• WORK TO BE COMPLETED:
Write out the entire listing below exactly, with the pictures left out.

• EXERCISE MATERIALS:
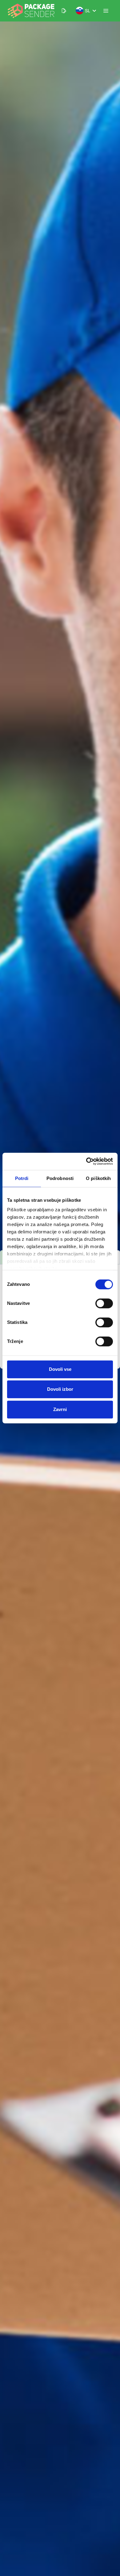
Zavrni (60, 1409)
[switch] (104, 1303)
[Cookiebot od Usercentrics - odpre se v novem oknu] (86, 1161)
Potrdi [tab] (22, 1178)
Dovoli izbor (60, 1389)
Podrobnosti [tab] (60, 1178)
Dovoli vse (60, 1369)
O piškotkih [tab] (98, 1178)
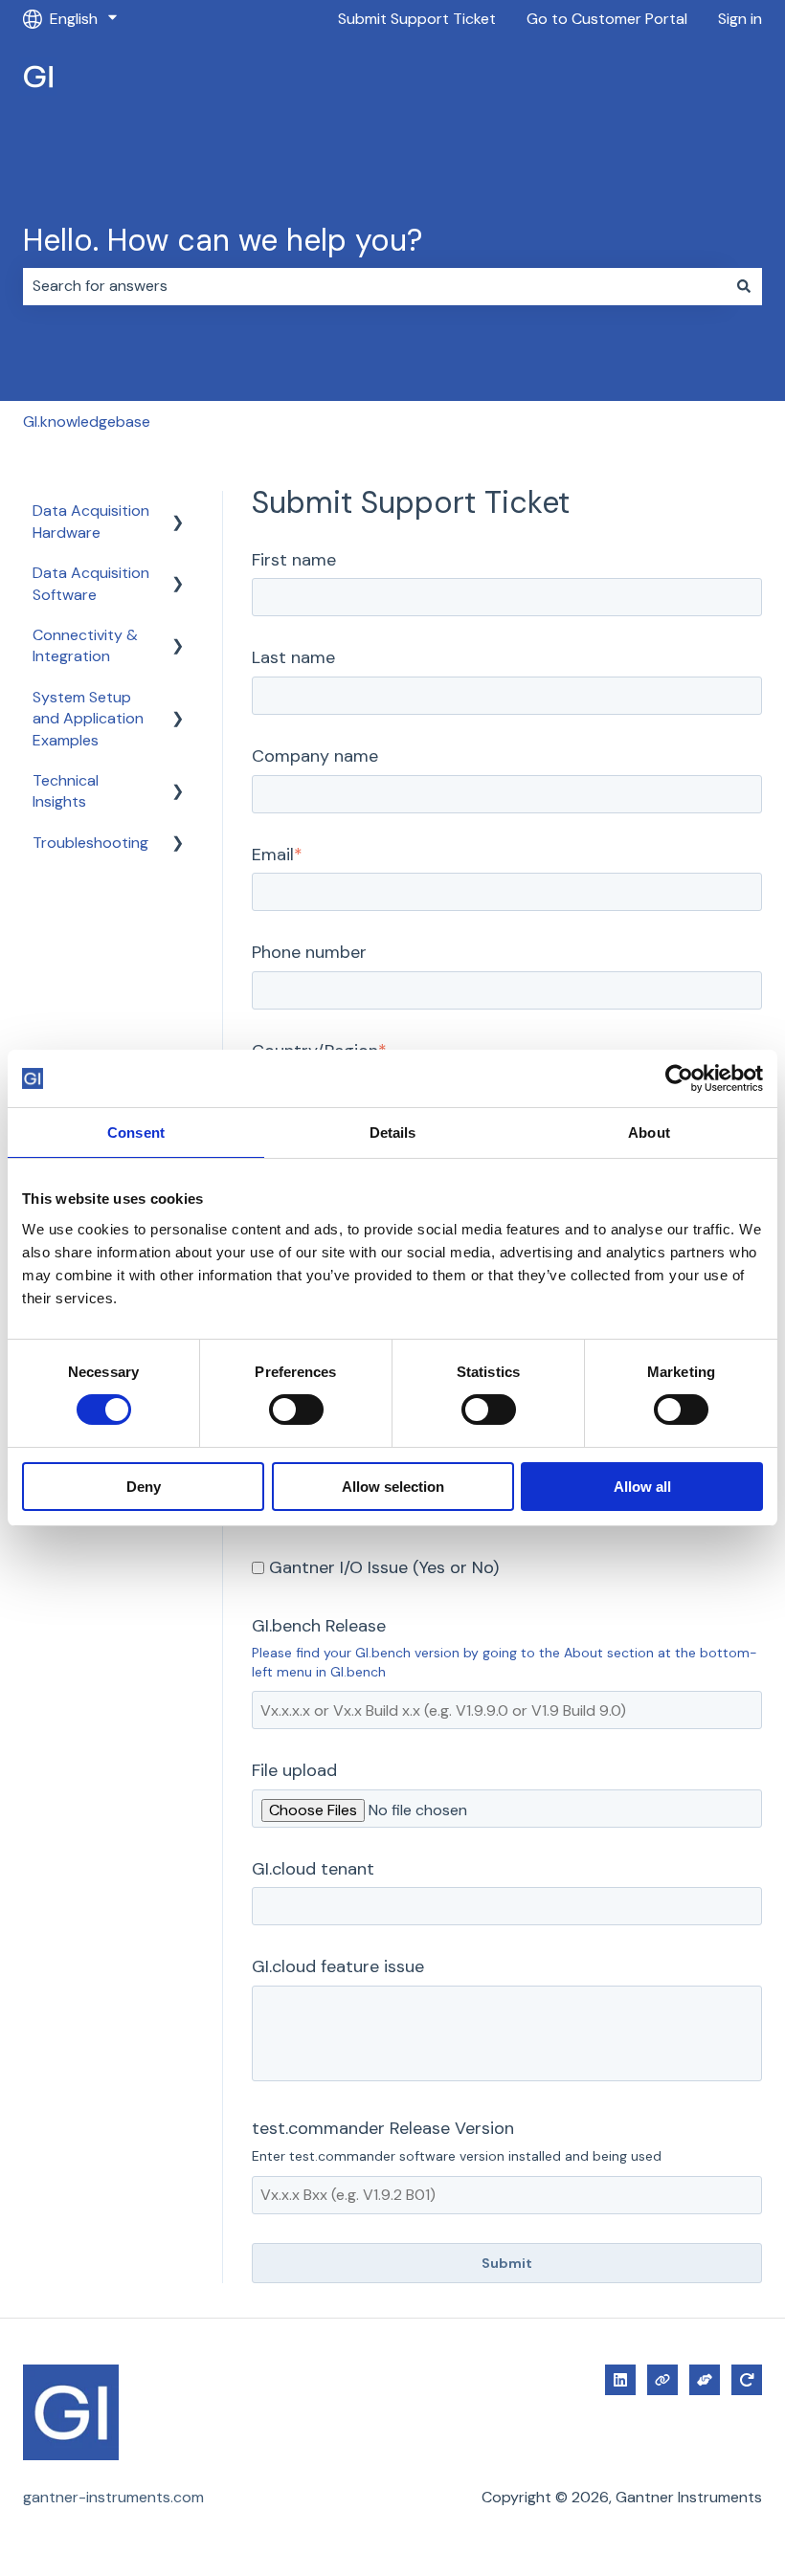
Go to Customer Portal (607, 19)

• RESULT FOR THIS TASK:
Zavrni (60, 1409)
[switch] (104, 1303)
[Cookiebot od Usercentrics - odpre se v novem oknu] (86, 1161)
Potrdi [tab] (22, 1178)
Dovoli izbor (60, 1389)
Podrobnosti [tab] (60, 1178)
Dovoli vse (60, 1369)
O piškotkih [tab] (98, 1178)
Go to Customer Portal (607, 19)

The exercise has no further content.